[Collected data]
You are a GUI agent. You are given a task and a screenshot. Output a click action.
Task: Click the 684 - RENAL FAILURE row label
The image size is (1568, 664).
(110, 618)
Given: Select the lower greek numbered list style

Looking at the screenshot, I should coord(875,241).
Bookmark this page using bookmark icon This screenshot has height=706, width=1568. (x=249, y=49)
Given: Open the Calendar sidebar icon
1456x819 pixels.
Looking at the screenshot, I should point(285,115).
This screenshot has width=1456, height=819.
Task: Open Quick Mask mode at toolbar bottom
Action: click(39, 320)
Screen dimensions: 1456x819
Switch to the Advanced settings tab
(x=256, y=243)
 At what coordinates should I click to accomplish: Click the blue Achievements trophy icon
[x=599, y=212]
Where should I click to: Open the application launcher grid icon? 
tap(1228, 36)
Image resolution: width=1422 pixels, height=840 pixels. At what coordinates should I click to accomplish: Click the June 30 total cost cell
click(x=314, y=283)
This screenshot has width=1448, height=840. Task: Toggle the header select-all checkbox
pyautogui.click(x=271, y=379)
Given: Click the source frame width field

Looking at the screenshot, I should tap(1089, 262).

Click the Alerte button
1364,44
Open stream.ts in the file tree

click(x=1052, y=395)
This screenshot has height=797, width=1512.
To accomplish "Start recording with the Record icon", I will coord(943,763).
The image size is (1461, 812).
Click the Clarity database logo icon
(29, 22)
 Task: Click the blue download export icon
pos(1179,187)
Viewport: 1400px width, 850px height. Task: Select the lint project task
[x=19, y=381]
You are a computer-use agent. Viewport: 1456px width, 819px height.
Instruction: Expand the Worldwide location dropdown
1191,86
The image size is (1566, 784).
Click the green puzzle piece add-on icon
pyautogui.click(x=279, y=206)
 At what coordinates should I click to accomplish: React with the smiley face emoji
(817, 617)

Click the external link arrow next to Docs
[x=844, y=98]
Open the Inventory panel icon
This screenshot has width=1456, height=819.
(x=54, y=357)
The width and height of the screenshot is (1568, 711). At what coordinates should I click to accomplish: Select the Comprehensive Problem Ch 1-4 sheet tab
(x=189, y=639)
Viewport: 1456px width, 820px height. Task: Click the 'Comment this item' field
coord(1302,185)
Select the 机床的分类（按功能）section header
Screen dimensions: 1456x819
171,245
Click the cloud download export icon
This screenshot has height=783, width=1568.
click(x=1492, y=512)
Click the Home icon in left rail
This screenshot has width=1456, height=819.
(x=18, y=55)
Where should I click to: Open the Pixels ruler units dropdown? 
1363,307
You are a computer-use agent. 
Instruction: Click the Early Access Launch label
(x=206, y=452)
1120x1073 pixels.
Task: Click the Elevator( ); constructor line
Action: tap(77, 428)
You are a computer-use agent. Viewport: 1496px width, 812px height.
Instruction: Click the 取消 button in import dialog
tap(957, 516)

## WHAT IS NEEDED
Scan the records above and report every line with the string "agent".

## SOLUTION FOR THIS EXERCISE
You are a GUI agent. You are given a task and a screenshot. Output a click action.
You are a computer-use agent. Viewport: 1456px width, 819px height.
You are a computer-use agent. 
You are a computer-use agent. Viewport: 1496px width, 812px height.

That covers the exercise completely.